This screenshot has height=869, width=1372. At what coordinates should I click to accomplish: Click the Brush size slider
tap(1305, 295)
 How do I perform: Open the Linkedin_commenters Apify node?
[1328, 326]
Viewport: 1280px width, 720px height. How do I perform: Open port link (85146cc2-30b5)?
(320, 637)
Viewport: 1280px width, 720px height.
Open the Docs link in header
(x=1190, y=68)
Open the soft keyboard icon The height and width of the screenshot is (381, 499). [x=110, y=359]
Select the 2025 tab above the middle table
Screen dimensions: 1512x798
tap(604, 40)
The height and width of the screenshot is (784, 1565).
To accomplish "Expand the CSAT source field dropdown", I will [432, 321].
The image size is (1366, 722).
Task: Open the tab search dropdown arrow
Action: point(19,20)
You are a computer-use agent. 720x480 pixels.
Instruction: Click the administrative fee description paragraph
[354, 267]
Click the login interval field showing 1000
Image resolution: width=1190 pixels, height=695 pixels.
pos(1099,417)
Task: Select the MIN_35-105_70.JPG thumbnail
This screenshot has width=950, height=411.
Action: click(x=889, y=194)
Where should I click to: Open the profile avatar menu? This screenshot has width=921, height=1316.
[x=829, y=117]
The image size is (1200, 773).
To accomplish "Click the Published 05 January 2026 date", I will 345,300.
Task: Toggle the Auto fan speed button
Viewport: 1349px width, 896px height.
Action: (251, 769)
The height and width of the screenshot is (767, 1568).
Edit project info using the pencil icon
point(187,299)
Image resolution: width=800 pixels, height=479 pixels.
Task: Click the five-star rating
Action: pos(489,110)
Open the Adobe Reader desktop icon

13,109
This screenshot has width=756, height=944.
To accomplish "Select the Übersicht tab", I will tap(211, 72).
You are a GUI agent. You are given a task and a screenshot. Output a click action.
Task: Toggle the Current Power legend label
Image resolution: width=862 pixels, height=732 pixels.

_ _ _

* [Aim] Rewrite all of the entries above, changing "slider" to "control" and leaving everything else as it is.

* [Exercise answer]
This screenshot has height=869, width=1372. At what coordinates should I click to accomplish: Click the Brush size control
tap(1305, 295)
 How do I perform: Open the Linkedin_commenters Apify node?
[1328, 326]
Viewport: 1280px width, 720px height. How do I perform: Open port link (85146cc2-30b5)?
(320, 637)
Viewport: 1280px width, 720px height.
Open the Docs link in header
(x=1190, y=68)
Open the soft keyboard icon The height and width of the screenshot is (381, 499). [x=110, y=359]
Select the 2025 tab above the middle table
Screen dimensions: 1512x798
tap(604, 40)
The height and width of the screenshot is (784, 1565).
To accomplish "Expand the CSAT source field dropdown", I will [432, 321].
The image size is (1366, 722).
Task: Open the tab search dropdown arrow
Action: point(19,20)
You are a computer-use agent. 720x480 pixels.
Instruction: Click the administrative fee description paragraph
[354, 267]
Click the login interval field showing 1000
Image resolution: width=1190 pixels, height=695 pixels.
pos(1099,417)
Task: Select the MIN_35-105_70.JPG thumbnail
This screenshot has width=950, height=411.
Action: click(x=889, y=194)
Where should I click to: Open the profile avatar menu? This screenshot has width=921, height=1316.
[x=829, y=117]
The image size is (1200, 773).
To accomplish "Click the Published 05 January 2026 date", I will 345,300.
Task: Toggle the Auto fan speed button
Viewport: 1349px width, 896px height.
Action: (251, 769)
The height and width of the screenshot is (767, 1568).
Edit project info using the pencil icon
point(187,299)
Image resolution: width=800 pixels, height=479 pixels.
Task: Click the five-star rating
Action: pos(489,110)
Open the Adobe Reader desktop icon

13,109
This screenshot has width=756, height=944.
To accomplish "Select the Übersicht tab", I will tap(211, 72).
You are a GUI agent. You are given a task and a screenshot. Output a click action.
Task: Toggle the Current Power legend label
Image resolution: width=862 pixels, height=732 pixels.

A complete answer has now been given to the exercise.